Your task: Repeat the entire listing exactly as written.

Given records:
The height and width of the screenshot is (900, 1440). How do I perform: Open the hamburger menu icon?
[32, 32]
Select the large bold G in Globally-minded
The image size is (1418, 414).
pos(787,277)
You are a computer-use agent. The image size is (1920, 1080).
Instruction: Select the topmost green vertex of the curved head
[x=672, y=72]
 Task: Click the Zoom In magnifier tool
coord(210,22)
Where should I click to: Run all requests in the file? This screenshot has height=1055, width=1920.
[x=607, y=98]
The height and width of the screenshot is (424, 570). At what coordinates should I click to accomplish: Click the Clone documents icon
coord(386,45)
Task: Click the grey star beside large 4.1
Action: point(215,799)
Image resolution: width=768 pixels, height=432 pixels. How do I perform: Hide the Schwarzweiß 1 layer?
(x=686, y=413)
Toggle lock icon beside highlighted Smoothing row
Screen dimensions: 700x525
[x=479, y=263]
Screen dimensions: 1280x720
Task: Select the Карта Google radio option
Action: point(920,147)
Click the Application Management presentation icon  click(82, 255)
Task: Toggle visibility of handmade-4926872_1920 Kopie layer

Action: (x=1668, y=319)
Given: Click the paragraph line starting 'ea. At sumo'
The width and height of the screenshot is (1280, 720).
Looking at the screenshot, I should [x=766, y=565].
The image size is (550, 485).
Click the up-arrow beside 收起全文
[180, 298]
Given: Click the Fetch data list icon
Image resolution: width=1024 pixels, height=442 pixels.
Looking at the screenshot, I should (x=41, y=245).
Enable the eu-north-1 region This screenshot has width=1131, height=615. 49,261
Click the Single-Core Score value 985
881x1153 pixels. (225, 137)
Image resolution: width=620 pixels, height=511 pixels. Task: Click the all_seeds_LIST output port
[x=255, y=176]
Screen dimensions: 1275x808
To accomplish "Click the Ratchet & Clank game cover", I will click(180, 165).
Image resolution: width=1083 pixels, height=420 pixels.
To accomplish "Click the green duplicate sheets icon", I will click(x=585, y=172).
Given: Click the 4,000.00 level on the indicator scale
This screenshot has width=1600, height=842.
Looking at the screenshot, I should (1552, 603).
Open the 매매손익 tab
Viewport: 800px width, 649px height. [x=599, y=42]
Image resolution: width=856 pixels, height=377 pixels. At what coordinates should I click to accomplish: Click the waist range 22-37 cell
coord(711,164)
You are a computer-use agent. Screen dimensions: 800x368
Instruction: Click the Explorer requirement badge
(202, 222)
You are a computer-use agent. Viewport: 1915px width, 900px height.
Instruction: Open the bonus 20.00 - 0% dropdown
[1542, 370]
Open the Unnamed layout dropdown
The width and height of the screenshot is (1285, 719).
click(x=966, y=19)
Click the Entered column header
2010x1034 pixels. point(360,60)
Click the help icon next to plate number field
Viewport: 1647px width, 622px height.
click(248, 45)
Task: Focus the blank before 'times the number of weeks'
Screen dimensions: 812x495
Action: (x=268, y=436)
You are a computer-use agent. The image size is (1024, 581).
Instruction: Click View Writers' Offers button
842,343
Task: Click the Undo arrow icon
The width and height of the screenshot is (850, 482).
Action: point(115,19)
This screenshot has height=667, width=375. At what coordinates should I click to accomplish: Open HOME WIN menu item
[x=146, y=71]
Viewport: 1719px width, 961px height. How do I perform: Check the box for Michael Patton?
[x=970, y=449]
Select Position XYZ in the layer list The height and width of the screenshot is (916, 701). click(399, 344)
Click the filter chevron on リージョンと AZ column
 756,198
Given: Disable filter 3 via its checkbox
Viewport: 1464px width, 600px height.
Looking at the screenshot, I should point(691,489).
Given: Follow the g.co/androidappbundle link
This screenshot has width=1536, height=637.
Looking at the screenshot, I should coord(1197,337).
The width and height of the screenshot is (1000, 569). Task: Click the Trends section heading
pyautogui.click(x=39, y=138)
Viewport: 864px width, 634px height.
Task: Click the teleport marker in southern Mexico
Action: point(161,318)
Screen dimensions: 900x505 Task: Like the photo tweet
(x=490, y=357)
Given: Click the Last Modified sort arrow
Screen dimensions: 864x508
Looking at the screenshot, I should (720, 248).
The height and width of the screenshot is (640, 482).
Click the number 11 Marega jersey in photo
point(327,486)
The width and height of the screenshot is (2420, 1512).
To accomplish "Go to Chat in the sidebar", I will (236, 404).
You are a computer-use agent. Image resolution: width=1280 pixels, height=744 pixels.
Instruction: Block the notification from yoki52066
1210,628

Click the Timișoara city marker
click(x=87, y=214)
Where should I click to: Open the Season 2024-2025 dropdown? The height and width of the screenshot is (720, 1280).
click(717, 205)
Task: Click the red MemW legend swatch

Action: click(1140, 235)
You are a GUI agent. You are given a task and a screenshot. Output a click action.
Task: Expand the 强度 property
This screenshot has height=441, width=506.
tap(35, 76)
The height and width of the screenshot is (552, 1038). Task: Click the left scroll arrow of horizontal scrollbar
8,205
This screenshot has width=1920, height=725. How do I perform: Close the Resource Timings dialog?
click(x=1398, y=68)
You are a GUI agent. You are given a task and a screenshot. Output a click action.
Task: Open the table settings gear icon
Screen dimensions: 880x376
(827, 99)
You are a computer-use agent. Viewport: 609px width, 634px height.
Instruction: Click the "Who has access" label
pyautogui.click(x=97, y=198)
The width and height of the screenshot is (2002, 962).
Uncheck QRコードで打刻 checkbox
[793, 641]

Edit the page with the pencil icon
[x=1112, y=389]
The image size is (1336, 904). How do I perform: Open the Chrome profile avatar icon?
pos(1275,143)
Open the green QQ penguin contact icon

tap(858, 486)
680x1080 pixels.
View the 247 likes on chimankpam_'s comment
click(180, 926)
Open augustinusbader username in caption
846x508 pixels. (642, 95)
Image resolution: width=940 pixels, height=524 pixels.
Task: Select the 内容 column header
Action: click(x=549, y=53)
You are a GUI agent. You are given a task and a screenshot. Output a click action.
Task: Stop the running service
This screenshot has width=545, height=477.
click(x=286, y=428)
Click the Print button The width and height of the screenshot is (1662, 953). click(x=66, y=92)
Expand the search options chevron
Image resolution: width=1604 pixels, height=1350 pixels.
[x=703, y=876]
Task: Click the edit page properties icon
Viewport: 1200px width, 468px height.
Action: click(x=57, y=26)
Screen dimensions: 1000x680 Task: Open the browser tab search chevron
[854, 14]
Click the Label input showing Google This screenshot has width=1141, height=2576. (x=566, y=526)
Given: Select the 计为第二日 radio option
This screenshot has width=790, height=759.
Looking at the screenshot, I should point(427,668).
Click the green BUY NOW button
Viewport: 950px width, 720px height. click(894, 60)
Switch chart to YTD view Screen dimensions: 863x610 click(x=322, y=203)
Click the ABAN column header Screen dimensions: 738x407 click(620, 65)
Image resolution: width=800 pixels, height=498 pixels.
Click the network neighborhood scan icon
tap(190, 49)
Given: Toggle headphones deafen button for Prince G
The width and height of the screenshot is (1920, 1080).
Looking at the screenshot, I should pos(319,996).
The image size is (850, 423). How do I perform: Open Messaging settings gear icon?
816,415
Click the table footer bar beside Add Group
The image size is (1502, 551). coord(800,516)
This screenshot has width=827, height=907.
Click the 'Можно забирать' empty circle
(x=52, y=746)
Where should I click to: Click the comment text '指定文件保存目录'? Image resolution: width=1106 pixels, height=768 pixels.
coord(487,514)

Exercise result:
The height and width of the screenshot is (900, 1440). How do I perform: Open the hamburger menu icon?
[32, 32]
Select the large bold G in Globally-minded
The image size is (1418, 414).
pos(787,277)
You are a computer-use agent. The image size is (1920, 1080).
Instruction: Select the topmost green vertex of the curved head
[x=672, y=72]
 Task: Click the Zoom In magnifier tool
coord(210,22)
Where should I click to: Run all requests in the file? This screenshot has height=1055, width=1920.
[x=607, y=98]
The height and width of the screenshot is (424, 570). At what coordinates should I click to accomplish: Click the Clone documents icon
coord(386,45)
Task: Click the grey star beside large 4.1
Action: point(215,799)
Image resolution: width=768 pixels, height=432 pixels. How do I perform: Hide the Schwarzweiß 1 layer?
(x=686, y=413)
Toggle lock icon beside highlighted Smoothing row
Screen dimensions: 700x525
[x=479, y=263]
Screen dimensions: 1280x720
Task: Select the Карта Google radio option
Action: point(920,147)
Click the Application Management presentation icon  click(82, 255)
Task: Toggle visibility of handmade-4926872_1920 Kopie layer

Action: (x=1668, y=319)
Given: Click the paragraph line starting 'ea. At sumo'
The width and height of the screenshot is (1280, 720).
Looking at the screenshot, I should [x=766, y=565].
The image size is (550, 485).
Click the up-arrow beside 收起全文
[180, 298]
Given: Click the Fetch data list icon
Image resolution: width=1024 pixels, height=442 pixels.
Looking at the screenshot, I should (x=41, y=245).
Enable the eu-north-1 region This screenshot has width=1131, height=615. 49,261
Click the Single-Core Score value 985
881x1153 pixels. (225, 137)
Image resolution: width=620 pixels, height=511 pixels. Task: Click the all_seeds_LIST output port
[x=255, y=176]
Screen dimensions: 1275x808
To accomplish "Click the Ratchet & Clank game cover", I will click(180, 165).
Image resolution: width=1083 pixels, height=420 pixels.
To accomplish "Click the green duplicate sheets icon", I will click(x=585, y=172).
Given: Click the 4,000.00 level on the indicator scale
This screenshot has width=1600, height=842.
Looking at the screenshot, I should (1552, 603).
Open the 매매손익 tab
Viewport: 800px width, 649px height. [x=599, y=42]
Image resolution: width=856 pixels, height=377 pixels. At what coordinates should I click to accomplish: Click the waist range 22-37 cell
coord(711,164)
You are a computer-use agent. Screen dimensions: 800x368
Instruction: Click the Explorer requirement badge
(202, 222)
You are a computer-use agent. Viewport: 1915px width, 900px height.
Instruction: Open the bonus 20.00 - 0% dropdown
[1542, 370]
Open the Unnamed layout dropdown
The width and height of the screenshot is (1285, 719).
click(x=966, y=19)
Click the Entered column header
2010x1034 pixels. point(360,60)
Click the help icon next to plate number field
Viewport: 1647px width, 622px height.
click(248, 45)
Task: Focus the blank before 'times the number of weeks'
Screen dimensions: 812x495
Action: (x=268, y=436)
You are a computer-use agent. The image size is (1024, 581).
Instruction: Click View Writers' Offers button
842,343
Task: Click the Undo arrow icon
The width and height of the screenshot is (850, 482).
Action: point(115,19)
This screenshot has height=667, width=375. At what coordinates should I click to accomplish: Open HOME WIN menu item
[x=146, y=71]
Viewport: 1719px width, 961px height. How do I perform: Check the box for Michael Patton?
[x=970, y=449]
Select Position XYZ in the layer list The height and width of the screenshot is (916, 701). click(399, 344)
Click the filter chevron on リージョンと AZ column
 756,198
Given: Disable filter 3 via its checkbox
Viewport: 1464px width, 600px height.
Looking at the screenshot, I should point(691,489).
Given: Follow the g.co/androidappbundle link
This screenshot has width=1536, height=637.
Looking at the screenshot, I should coord(1197,337).
The width and height of the screenshot is (1000, 569). Task: Click the Trends section heading
pyautogui.click(x=39, y=138)
Viewport: 864px width, 634px height.
Task: Click the teleport marker in southern Mexico
Action: point(161,318)
Screen dimensions: 900x505 Task: Like the photo tweet
(x=490, y=357)
Given: Click the Last Modified sort arrow
Screen dimensions: 864x508
Looking at the screenshot, I should (720, 248).
The height and width of the screenshot is (640, 482).
Click the number 11 Marega jersey in photo
point(327,486)
The width and height of the screenshot is (2420, 1512).
To accomplish "Go to Chat in the sidebar", I will (236, 404).
You are a computer-use agent. Image resolution: width=1280 pixels, height=744 pixels.
Instruction: Block the notification from yoki52066
1210,628

Click the Timișoara city marker
click(x=87, y=214)
Where should I click to: Open the Season 2024-2025 dropdown? The height and width of the screenshot is (720, 1280).
click(717, 205)
Task: Click the red MemW legend swatch

Action: click(1140, 235)
You are a GUI agent. You are given a task and a screenshot. Output a click action.
Task: Expand the 强度 property
This screenshot has height=441, width=506.
tap(35, 76)
The height and width of the screenshot is (552, 1038). Task: Click the left scroll arrow of horizontal scrollbar
8,205
This screenshot has width=1920, height=725. How do I perform: Close the Resource Timings dialog?
click(x=1398, y=68)
You are a GUI agent. You are given a task and a screenshot. Output a click action.
Task: Open the table settings gear icon
Screen dimensions: 880x376
(827, 99)
You are a computer-use agent. Viewport: 609px width, 634px height.
Instruction: Click the "Who has access" label
pyautogui.click(x=97, y=198)
The width and height of the screenshot is (2002, 962).
Uncheck QRコードで打刻 checkbox
[793, 641]

Edit the page with the pencil icon
[x=1112, y=389]
The image size is (1336, 904). How do I perform: Open the Chrome profile avatar icon?
pos(1275,143)
Open the green QQ penguin contact icon

tap(858, 486)
680x1080 pixels.
View the 247 likes on chimankpam_'s comment
click(180, 926)
Open augustinusbader username in caption
846x508 pixels. (642, 95)
Image resolution: width=940 pixels, height=524 pixels.
Task: Select the 内容 column header
Action: click(x=549, y=53)
You are a GUI agent. You are given a task and a screenshot. Output a click action.
Task: Stop the running service
This screenshot has width=545, height=477.
click(x=286, y=428)
Click the Print button The width and height of the screenshot is (1662, 953). click(x=66, y=92)
Expand the search options chevron
Image resolution: width=1604 pixels, height=1350 pixels.
[x=703, y=876]
Task: Click the edit page properties icon
Viewport: 1200px width, 468px height.
Action: click(x=57, y=26)
Screen dimensions: 1000x680 Task: Open the browser tab search chevron
[854, 14]
Click the Label input showing Google This screenshot has width=1141, height=2576. (x=566, y=526)
Given: Select the 计为第二日 radio option
This screenshot has width=790, height=759.
Looking at the screenshot, I should point(427,668).
Click the green BUY NOW button
Viewport: 950px width, 720px height. click(894, 60)
Switch chart to YTD view Screen dimensions: 863x610 click(x=322, y=203)
Click the ABAN column header Screen dimensions: 738x407 click(620, 65)
Image resolution: width=800 pixels, height=498 pixels.
Click the network neighborhood scan icon
tap(190, 49)
Given: Toggle headphones deafen button for Prince G
The width and height of the screenshot is (1920, 1080).
Looking at the screenshot, I should pos(319,996).
The image size is (850, 423). How do I perform: Open Messaging settings gear icon?
816,415
Click the table footer bar beside Add Group
The image size is (1502, 551). coord(800,516)
This screenshot has width=827, height=907.
Click the 'Можно забирать' empty circle
(x=52, y=746)
Where should I click to: Click the comment text '指定文件保存目录'? Image resolution: width=1106 pixels, height=768 pixels.
coord(487,514)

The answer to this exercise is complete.